Gli autori dello studio descrivono il caso nel dettaglio. Il piccolo, nel cui campione raccolto tramite tampone è stato ritrovato l’Rna del coronavirus Sars-Cov-2, “vive nei dintorni di Milano. Il 21 novembre mostra tosse e rinite, circa una settimana dopo, 30 novembre, viene portato al pronto soccorso con sintomi respiratori e vomito. Il 1° dicembre sviluppa un’eruzione cutanea simile al morbillo; il 5 dicembre (14 giorni dopo la comparsa dei sintomi), viene sottoposto a tampone orofaringeo per la diagnosi clinica di sospetto morbillo“, ricostruiscono i ricercatori. Negativo.

L’analisi sul campione del bimbo ha mostrato il 100% di identicità alla sequenza di riferimento Wuhan-Hu-1, nonché a sequenze di altri ceppi di Sars-CoV-2 circolanti in tutto il mondo in una fase successiva. Pertanto, chiariscono gli autori dello studio, “non è stato possibile determinare con precisione l’origine del ceppo identificato“.

Il decorso clinico di questo paziente, che includeva manifestazioni cutanee tardive, assomiglia a quanto riportato da altri autori – aggiungono gli autori – Le lesioni maculopapulari sono state tra le manifestazioni cutanee più prevalenti osservate durante la pandemia Covid-19 e diversi studi hanno notato un esordio successivo nei pazienti più giovani“.

I risultati di questo studio si aggiungono a quelli dell’Istituto Superiore di Sanità (ISS) che aveva trovato traccia del nuovo coronavirus già a dicembre nelle acque reflue di Milano, e a quelli dell’Istituto dei Tumori di Milano che ha testato la presenza di anticorpi nei campioni di sangue di un gruppo di asintomatici tra gli arruolati per lo screening del cancro al polmone, a settembre.

Che il virus circolasse da tempo indisturbato, secondo gli autori studio dell’Università di Milano, era ipotizzabile dall’impatto brusco e repentino con cui si è manifestata la pandemia. La lunga e non riconosciuta diffusione di Sars-CoV-2 nel Nord Italia potrebbe spiegare, almeno in parte, l’impatto devastante e il rapido decorso della prima ondata di Covid-19, osservano ancora i ricercatori.

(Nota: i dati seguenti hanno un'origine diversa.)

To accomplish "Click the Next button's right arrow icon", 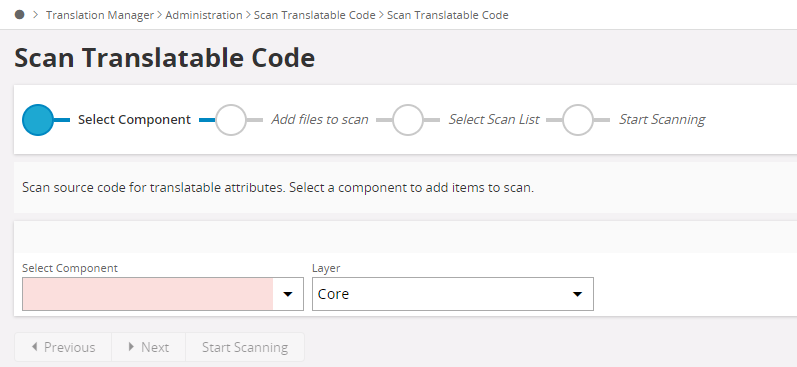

Un sistema di sorveglianza virologica sensibile e di qualità – ha affermato Antonella Amendola, l’altra co-autrice principale dello Studio e responsabile dell’attività di sorveglianza del morbillo nel laboratorio MoRoNET – è uno strumento fondamentale per identificare tempestivamente i patogeni emergenti e per monitorare l’evolversi dei focolai in una popolazione. I risultati dello studio forniscono indicazioni sui futuri sforzi da mettere in atto per il controllo delle malattie infettive e sulla necessità di implementare la sorveglianza virologica a livello territoriale come strategia prioritaria per un’adeguata risposta alle emergenze pandemiche“.